__The problem__.
Every line in the records below with the string "agent" needs to be copied out.

Input for this task section start

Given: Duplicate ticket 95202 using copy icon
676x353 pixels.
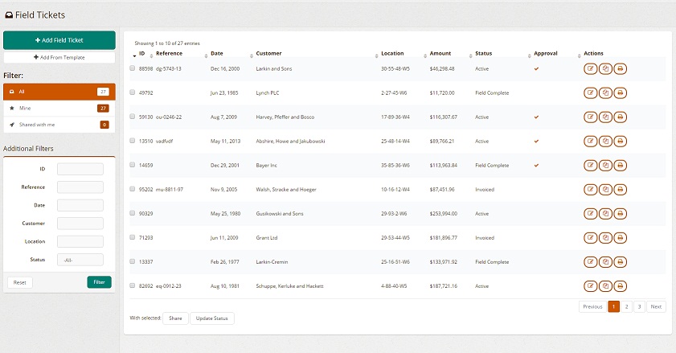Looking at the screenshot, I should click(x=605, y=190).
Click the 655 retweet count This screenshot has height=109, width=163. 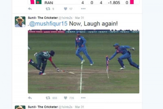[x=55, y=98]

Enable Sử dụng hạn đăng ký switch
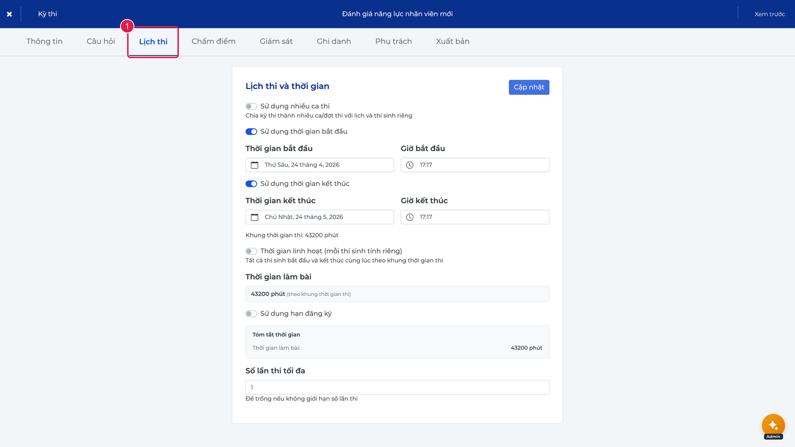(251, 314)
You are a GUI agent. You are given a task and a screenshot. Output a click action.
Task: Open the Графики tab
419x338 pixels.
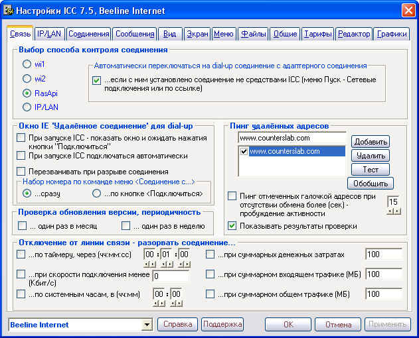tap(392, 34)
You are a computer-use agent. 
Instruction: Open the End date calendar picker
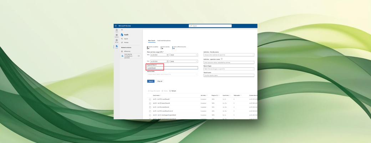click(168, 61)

Input for this task section end
Input for this task section start

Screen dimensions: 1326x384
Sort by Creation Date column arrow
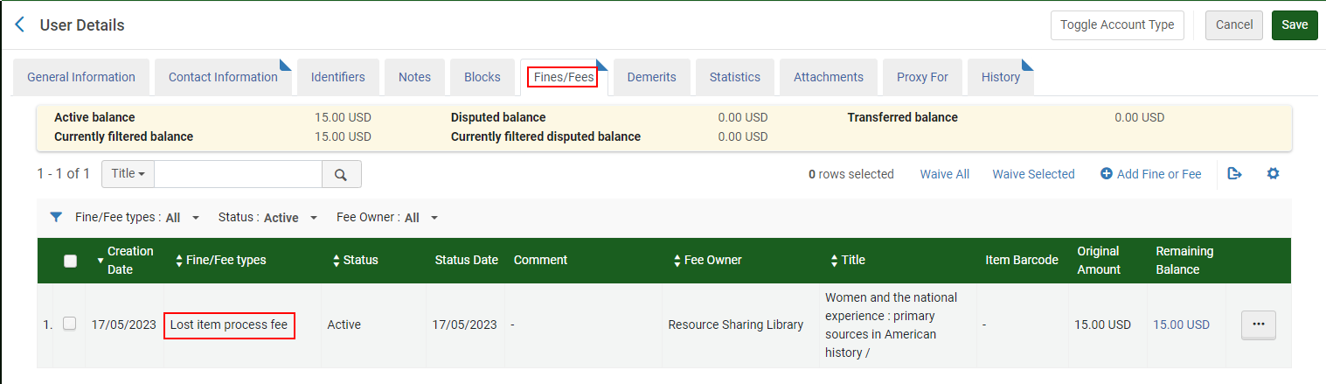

Input for this task section end
Input for this task section start

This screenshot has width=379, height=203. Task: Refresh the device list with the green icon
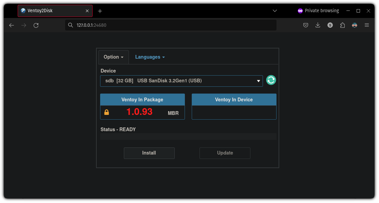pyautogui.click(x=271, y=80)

Input for this task section end

__Response to this task__.
You are a GUI agent. You are given a task and a screenshot. Output a click action.
You are a computer-use agent. 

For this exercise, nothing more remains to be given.